Few jobs have been surrounded by as much hyperbole as has Data Scientist. The Harvard Business Review referred to as “The Sexiest Job of the 21st Century.”
What is the scope of Data Science?
Regardless of where you stand on the matter of Data Science sexiness, it’s simply impossible to ignore the continuing importance of data, and our ability to analyze, organize, and contextualize it.
So, the role is here to stay, but unquestionably, the specifics of what a Data Scientist does will evolve. With technologies like Machine Learning becoming ever-more commonplace. Emerging fields like Deep Learning gaining significant traction amongst researchers and engineers—and the companies that hire them—Data Scientists continue to ride the crest of an incredible wave of innovation and technological progress.
Critical skills for Data Scientists
Data scientists can be considered well paid, but they earn those healthy paychecks. Success as a data scientist is likely to require a mastery of both hard and soft skills. You may be required to execute a complex database query, but also interface comfortably with data users and producers throughout your organization. Here’s a rundown of the primary areas in which a would-be data scientist should aspire to excel:
1. Data-Driven Problem Solving
A data scientist is likely to know how to productively approach a problem. This means identifying a situation’s salient features, figuring out how to frame a question that will yield the desired answer, deciding what approximations make sense, and consulting the right co-workers at the appropriate junctures of the analytic process. All of that in addition to knowing which data science methods to apply to the problem at hand.
Data scientists use a variety of programming languages and software packages to flexibly and efficiently extract, clean, analyze, and visualize data. An aspiring data scientist will want to be familiar with at least these five:
- Python is one of the trending programming languages used for Data Analytics. The Data Analytics and Data Processing libraries have been developed for Python, however, the likes of Bank of America and Facebook are using Python for data science. The high-level programming language is powerful, fast, friendly, open, and easy to learn.
- R was once confined almost exclusively to academia, but social networking services, financial institutions, and media outlets now use this programming language and software environment for statistical analysis, data visualization, and predictive modeling.
- SQL, or Structured Query Language, is a special-purpose programming language for managing data held in relational database management systems. Some of what you can do with SQL—data insertion, queries, updating and deleting, schema creation and modification, and data access control—you can also accomplish with R, Python, or even Excel, but writing your own SQL code could be more efficient and yield reproducible scripts.
- Seattle-based software company Tableau offers a suite of products that complement data science standbys such as R and Python. Tableau may not be the best tool for cleaning or reshaping data, and its relational model doesn’t allow for procedural computations or offline algorithms, but it is great for data exploration and interactive analysis.

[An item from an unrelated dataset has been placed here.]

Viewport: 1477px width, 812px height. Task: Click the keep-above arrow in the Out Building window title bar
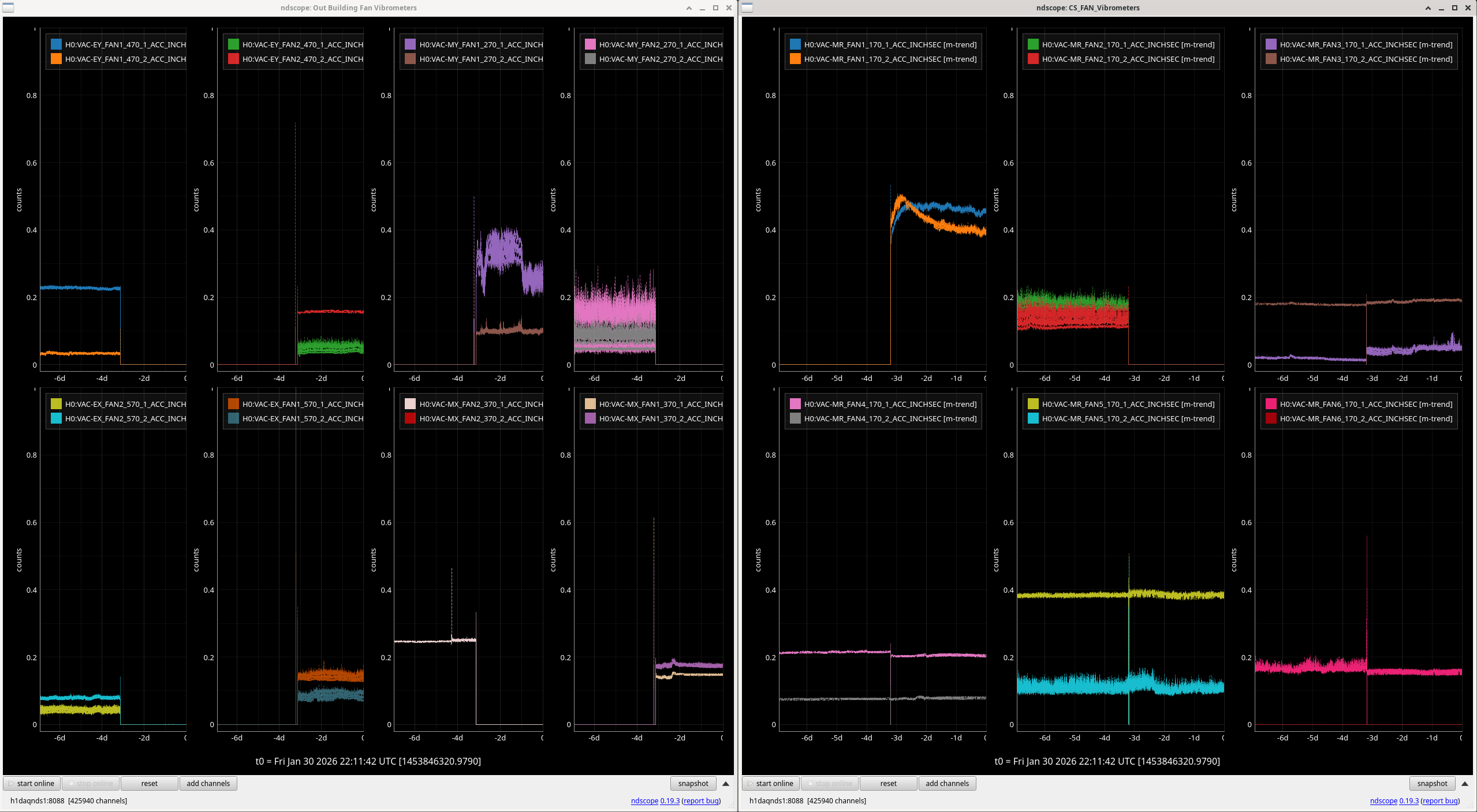coord(689,8)
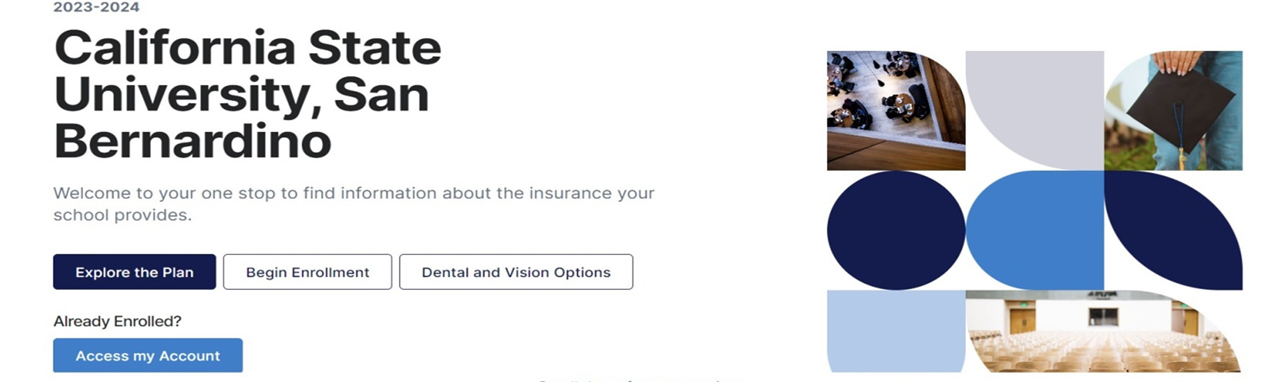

- Hadoop is an open-source software framework that allows for the distributed processing of large data sets across clusters of computers using simple programming models. Hadoop offers computing power, flexibility, fault-tolerance, and scalability.
The software runs all the necessary statistical tests these days, but a data scientist may still have to possess the statistical sensibility to know which test to run when and how to interpret the results. A solid understanding of multivariable calculus and linear algebra, which form the basis of many data analysis techniques, is likely to allow a data scientist to build in-house implementations of analysis routines as needed.
Pictures often communicate more effectively than either numbers or words so it would behave as a data scientist to be able to present data in a visually compelling way. This requires you to not only master data visualization tools but also familiarize yourself with the principles of visualizing data effectively.
Data scientists must be able to report technical findings such that they are comprehensible to non-technical colleagues, whether corner-office executives or associates in the marketing department. Make your data-driven story not just comprehensible but compelling.
The New Definition Of “Job”
Today’s employment landscape is indeed changing, with new types of the job being created every day, and job tenure shortening measurably. The very definition of “job” is being redefined in real-time to incorporate technology, mobility, flexibility, and global connectivity. In light of this transformation, it’s critical that one has a clear understanding of the skills required to succeed.